Several Republicans said on the House floor that they would sustain Dunleavy’s veto of SB 140 because it was not certain that a school funding boost in the bill would be funded. Dunleavy signaled at a Friday news conference that he would be prepared to veto school formula funding from the budget.

Palmer Sen. Shelley Hughes, one of three Republicans not in the Senate majority, said it was “stubbornness” that prevented the Senate majority from approving Dunleavy’s charter school proposal or his teacher bonuses.

”I think it’s more of a pride issue,” she said.

Veteran legislators have privately said that Dunleavy’s recent absences from the Capitol hampered the chances of his favored education policies being approved. The governor’s office confirmed on Tuesday that Dunleavy is in Texas for a major national energy conference. Dunleavy is scheduled to speak at the conference Thursday morning.

After first announcing in February that he intended to veto the education legislation without further action, Dunleavy spent significant stretches of the two-week negotiating period out of state, on trips to Alberta, Canada, and to Washington, D.C. His office has declined to answer questions on the purpose of Dunleavy’s trip to D.C., where he attended the State of the Union address as a guest of a U.S. senator from Arkansas.

McKay’s education bill has not been scheduled yet for a hearing in the House Education Committee. That committee was unable to meet for most of February because of disagreements between House Republicans.

Soldotna Republican Rep. Justin Ruffridge, a co-chair of the education committee who voted in support of the veto override, said he had not been aware of McKay’s education bill prior to its introduction. He said Tuesday that he was waiting for House Republican leadership to devise an education plan.

“It’s going to be up to the majority to set something in motion, try to bring the Senate along again, and the governor along again. That’s a pretty steep hill,” he said.

An alternative to a permanent school-formula funding increase is for extra one-time school funding to be added to the budget. Nikiski Republican Sen. Jesse Bjorkman, a former teacher, said one-time school funding is “wasteful” and “inefficient” because administrators could largely not use it to hire new teachers or budget for the long term.

Bjorkman castigated his Republican colleagues who spoke on the House floor in support of education but then supported the veto of a funding increase. He said a lot of “wiggle” words had been used.

“There’s no two ways about it. People can say whatever they want to say about how they feel about education. But sometimes our votes — they are the words that speak the loudest,” he said.

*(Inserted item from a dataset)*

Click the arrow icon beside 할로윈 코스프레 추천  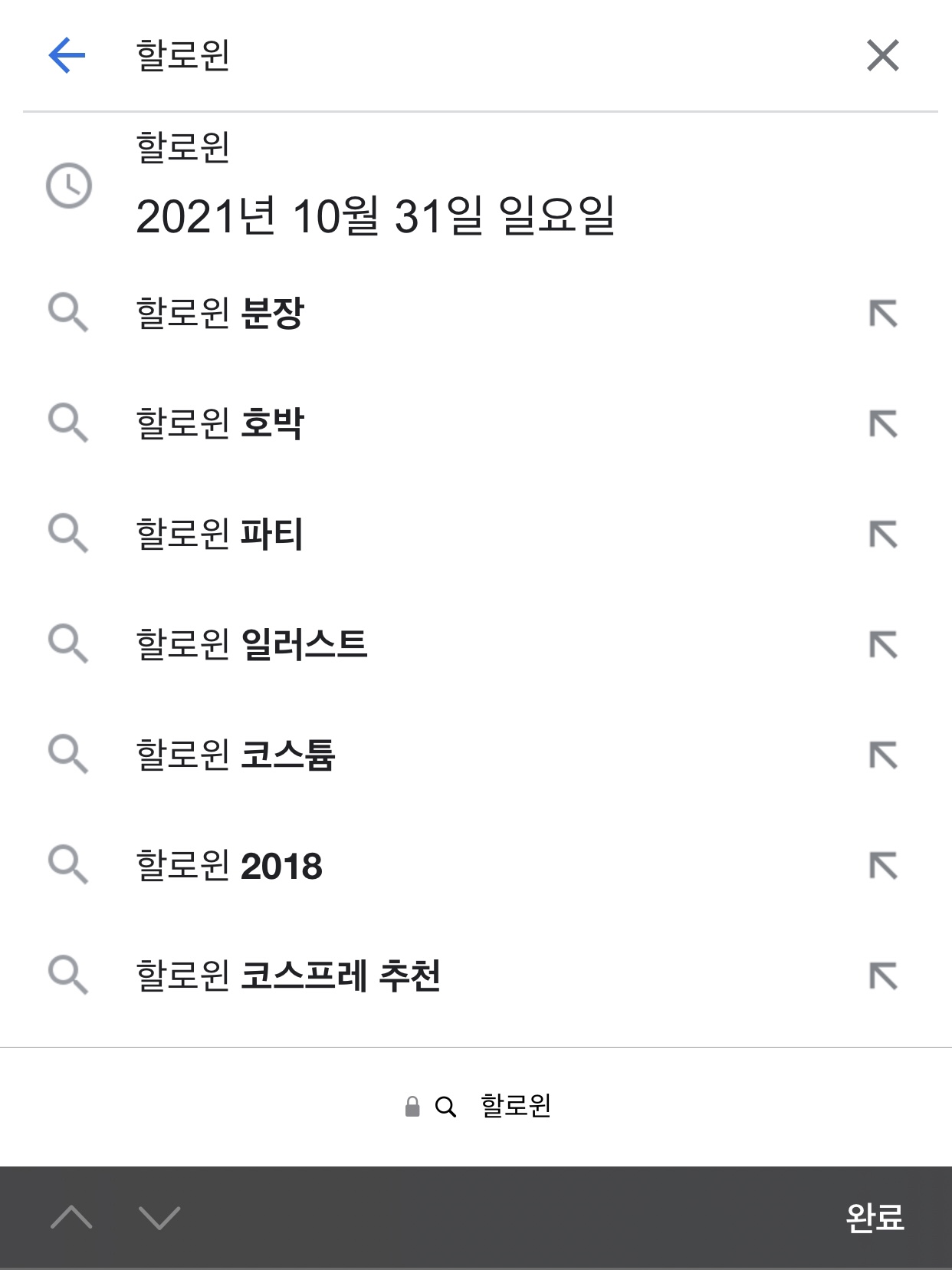pos(883,976)
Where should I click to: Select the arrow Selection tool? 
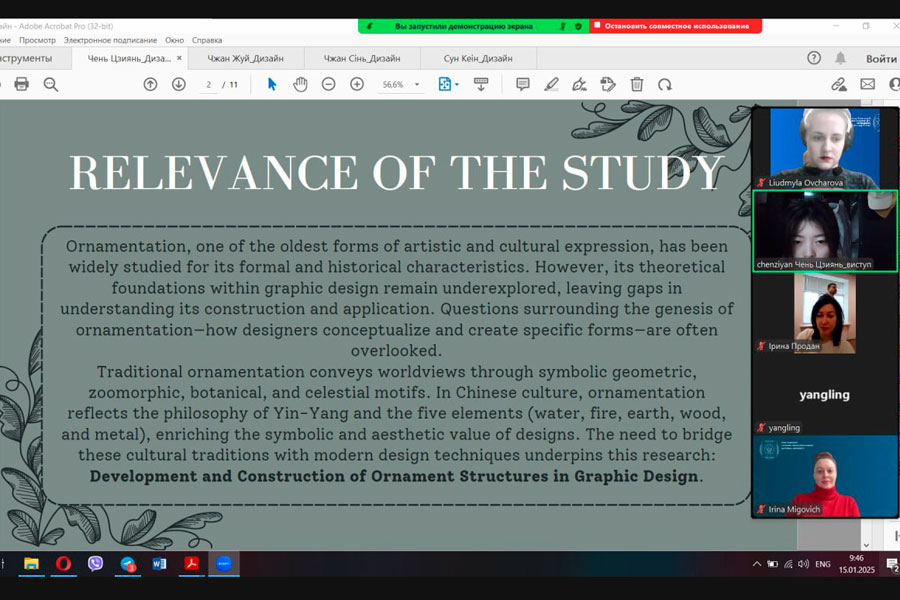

With less than half of a 121-day legislative session left, legislators still need to pass a budget and consider policies to address a looming shortage of Cook Inlet natural gas. While Dunleavy on Friday said that it was time to pivot away from education and move on to energy policy, lawmakers in both bodies said education remained a priority.

“Nobody can leave this building this year without addressing education and having a good, strong result at the end for education,” McKay said.

“It feels like we’ve sort of finished one race, and now we’re all lining up at the start line again,” Ruffridge said.